O projeto nasceu há dois meses e foi pensado para superar um desafio desse tipo de atendimento: o pouco tempo que os internos permanecem no local e, consequentemente, a alta rotatividade da unidade. Atualmente, 17 socioeducandos participam da ação. “Sempre tivemos a consciência de que esses meninos não podem sair do mesmo jeito que entraram. Então, mesmo com apenas 45 dias para trabalhar com eles, temos realizado atividades que criam bases para os caminhos que eles vão seguir depois, seja a ida para uma medida socioeducativa em outra unidade da Funase, seja uma medida em meio aberto. Meninos que chegam sem saber assinar o nome vão para as audiências já assinando”, afirma a coordenadora geral do Cenip Caruaru, Maria Clara Amorim.

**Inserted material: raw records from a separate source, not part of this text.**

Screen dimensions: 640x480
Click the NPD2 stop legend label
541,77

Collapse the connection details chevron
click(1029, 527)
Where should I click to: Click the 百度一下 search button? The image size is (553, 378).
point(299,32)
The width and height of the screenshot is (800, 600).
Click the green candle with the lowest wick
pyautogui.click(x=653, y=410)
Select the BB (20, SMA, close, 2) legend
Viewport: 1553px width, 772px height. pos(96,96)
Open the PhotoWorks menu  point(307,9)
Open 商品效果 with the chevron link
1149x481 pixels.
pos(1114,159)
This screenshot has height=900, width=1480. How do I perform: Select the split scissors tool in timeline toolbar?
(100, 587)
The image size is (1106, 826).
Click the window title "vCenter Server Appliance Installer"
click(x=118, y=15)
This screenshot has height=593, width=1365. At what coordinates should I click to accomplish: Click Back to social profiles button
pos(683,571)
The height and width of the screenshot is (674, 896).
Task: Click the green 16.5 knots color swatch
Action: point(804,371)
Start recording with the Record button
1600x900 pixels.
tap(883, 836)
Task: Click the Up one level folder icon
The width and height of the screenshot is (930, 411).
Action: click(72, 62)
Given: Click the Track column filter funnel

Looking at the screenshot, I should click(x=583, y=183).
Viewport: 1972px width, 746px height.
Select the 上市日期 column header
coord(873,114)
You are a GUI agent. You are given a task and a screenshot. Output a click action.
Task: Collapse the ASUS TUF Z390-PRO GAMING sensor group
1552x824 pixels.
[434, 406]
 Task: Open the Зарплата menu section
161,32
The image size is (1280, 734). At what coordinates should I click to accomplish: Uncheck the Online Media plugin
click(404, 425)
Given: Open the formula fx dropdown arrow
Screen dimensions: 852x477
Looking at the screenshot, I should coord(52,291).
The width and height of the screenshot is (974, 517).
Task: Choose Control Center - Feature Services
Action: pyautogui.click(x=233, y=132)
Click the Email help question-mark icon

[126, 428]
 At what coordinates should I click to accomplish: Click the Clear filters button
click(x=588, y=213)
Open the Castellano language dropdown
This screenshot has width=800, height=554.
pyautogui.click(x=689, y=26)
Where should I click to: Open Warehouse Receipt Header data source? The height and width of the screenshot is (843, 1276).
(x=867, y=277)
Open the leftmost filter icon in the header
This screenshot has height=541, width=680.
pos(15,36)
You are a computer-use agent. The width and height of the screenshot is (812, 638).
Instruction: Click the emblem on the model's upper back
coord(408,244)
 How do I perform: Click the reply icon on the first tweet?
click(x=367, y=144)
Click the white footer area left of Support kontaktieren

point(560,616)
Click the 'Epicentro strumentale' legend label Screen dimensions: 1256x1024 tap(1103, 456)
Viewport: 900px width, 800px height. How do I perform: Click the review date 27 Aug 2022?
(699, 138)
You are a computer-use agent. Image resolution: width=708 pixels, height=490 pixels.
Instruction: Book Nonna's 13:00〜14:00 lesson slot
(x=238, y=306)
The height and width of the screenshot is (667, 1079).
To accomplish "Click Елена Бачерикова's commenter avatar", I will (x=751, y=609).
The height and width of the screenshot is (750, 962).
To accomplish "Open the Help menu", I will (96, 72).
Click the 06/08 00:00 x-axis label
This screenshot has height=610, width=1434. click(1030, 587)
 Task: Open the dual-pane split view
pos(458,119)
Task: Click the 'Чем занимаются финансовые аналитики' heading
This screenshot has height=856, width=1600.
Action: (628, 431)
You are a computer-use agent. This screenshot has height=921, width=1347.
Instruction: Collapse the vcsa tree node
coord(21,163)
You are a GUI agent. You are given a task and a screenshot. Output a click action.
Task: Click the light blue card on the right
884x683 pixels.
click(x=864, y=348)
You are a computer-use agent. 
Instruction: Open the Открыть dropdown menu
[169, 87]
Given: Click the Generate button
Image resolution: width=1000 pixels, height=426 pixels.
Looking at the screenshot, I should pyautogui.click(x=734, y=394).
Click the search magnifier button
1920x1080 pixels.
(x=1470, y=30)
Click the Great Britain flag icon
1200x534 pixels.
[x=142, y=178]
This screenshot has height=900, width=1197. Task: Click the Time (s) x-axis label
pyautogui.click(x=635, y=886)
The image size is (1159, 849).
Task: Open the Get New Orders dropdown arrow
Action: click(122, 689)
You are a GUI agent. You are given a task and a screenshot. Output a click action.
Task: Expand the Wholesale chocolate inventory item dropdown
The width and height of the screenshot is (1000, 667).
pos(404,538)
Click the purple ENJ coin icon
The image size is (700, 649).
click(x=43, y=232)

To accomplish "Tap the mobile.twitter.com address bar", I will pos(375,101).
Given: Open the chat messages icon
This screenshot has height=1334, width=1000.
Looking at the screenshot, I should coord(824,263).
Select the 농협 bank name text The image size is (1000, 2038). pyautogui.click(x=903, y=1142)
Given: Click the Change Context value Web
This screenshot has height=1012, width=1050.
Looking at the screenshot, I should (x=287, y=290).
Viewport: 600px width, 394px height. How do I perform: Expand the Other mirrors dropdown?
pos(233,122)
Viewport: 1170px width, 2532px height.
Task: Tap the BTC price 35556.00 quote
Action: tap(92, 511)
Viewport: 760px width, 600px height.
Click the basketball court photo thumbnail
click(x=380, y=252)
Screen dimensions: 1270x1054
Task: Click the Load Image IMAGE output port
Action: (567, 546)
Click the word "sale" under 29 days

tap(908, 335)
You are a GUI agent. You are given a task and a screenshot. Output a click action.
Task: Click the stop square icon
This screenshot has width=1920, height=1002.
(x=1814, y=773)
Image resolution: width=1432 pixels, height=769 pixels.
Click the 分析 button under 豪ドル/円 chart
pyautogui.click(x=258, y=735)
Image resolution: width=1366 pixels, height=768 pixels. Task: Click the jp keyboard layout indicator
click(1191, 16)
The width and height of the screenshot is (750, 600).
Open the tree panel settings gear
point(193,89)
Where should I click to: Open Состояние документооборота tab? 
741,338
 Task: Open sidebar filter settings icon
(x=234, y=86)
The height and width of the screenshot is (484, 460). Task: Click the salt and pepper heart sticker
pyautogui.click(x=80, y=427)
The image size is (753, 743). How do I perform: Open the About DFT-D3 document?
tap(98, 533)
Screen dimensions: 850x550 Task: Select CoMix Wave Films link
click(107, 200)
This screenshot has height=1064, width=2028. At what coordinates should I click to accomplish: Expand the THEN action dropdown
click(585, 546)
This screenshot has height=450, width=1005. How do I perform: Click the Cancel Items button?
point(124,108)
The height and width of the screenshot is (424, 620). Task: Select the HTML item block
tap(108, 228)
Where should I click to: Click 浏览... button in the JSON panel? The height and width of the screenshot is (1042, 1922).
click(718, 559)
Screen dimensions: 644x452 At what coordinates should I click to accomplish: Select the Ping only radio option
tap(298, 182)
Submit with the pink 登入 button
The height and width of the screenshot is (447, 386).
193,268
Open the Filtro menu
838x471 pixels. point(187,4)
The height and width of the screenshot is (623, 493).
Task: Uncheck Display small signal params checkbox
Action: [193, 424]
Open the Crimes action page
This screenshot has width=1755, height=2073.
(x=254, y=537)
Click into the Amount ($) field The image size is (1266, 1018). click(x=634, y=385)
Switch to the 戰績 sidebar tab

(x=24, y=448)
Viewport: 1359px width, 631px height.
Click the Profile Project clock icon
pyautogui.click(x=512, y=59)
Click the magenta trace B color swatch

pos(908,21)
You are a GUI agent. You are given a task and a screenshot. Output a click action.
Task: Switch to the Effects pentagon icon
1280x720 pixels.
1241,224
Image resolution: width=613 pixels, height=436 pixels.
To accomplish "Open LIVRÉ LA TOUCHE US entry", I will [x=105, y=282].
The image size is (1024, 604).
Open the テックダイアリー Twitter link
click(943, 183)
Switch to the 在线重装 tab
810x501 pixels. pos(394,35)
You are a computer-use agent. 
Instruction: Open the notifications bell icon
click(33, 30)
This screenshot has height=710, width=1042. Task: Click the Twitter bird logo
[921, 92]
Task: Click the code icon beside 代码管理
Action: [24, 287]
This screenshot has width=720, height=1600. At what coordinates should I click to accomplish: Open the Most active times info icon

Na unidade, são atendidos adolescentes com idades entre 12 e 18 anos oriundos de 42 municípios do Agreste. O interno E.J.S., de 16 anos, por exemplo, é de Caruaru. Ele conta que, quando chegou à Funase, não sabia ler tão bem. Hoje, o cenário é outro. “Já li uns cinco livros desde que cheguei aqui. ‘Triste Fim de Policarpo Quaresma’, ‘A Batalha dos Mamulengos’… É bom porque, nos grupos, a gente tem que fazer o resumo do que leu e vai aprendendo mais”, diz o adolescente, pouco depois de detalhar o conteúdo do livro “A Ilha Perdida” (1944), de Maria José Dupré. Outro colega dele, H.S.S., também de 16 anos, de Santa Cruz do Capibaribe, faz planos após participar do projeto. “Parei os estudos por um erro. Isso aqui está me ajudando e quero voltar a estudar”, declara.
Sempre que terminam de ler um livro, os socioeducandos têm que escrever um resumo em uma ficha apropriada, que é anexada à documentação deles e acessada por promotores, defensores públicos e juízes responsáveis pelos processos. Também é essa a condição para que um novo livro seja emprestado no espaço de leitura do Cenip Caruaru. “A gente vê que eles cuidam, não rasgam, não amassam. É algo que mostra o valor que estão dando à leitura”, detalha a pedagoga Maurinúbia Moura. “Entre eles mesmos, estão estabelecendo essa cultura da leitura. Às vezes, um adolescente recém-chegado nem passou pelo primeiro atendimento e já está pedindo livro para ler, influenciado pelos colegas”, explica a assistente social Natália de Melo, também idealizadora do projeto.
EDUCAÇÃO – Além do projeto de leitura, desenvolvido por técnicas da Funase, o Cenip Caruaru também conta com uma professora ligada à Secretaria de Educação e Esportes do Estado, que desenvolve ações voltadas à alfabetização do público atendido no local. “A escrita, a música e outras formas de arte são muito trabalhadas, porque fazem com que a pessoa se desligue um pouco do mundo à volta e possibilitam o aprendizado de forma lúdica. Então, conseguimos desenvolver a escrita, a concentração e as emoções, tudo isso ao longo dos 45 dias em que os alunos ficam aqui”, afirma a professora Gilvaneide Tenório.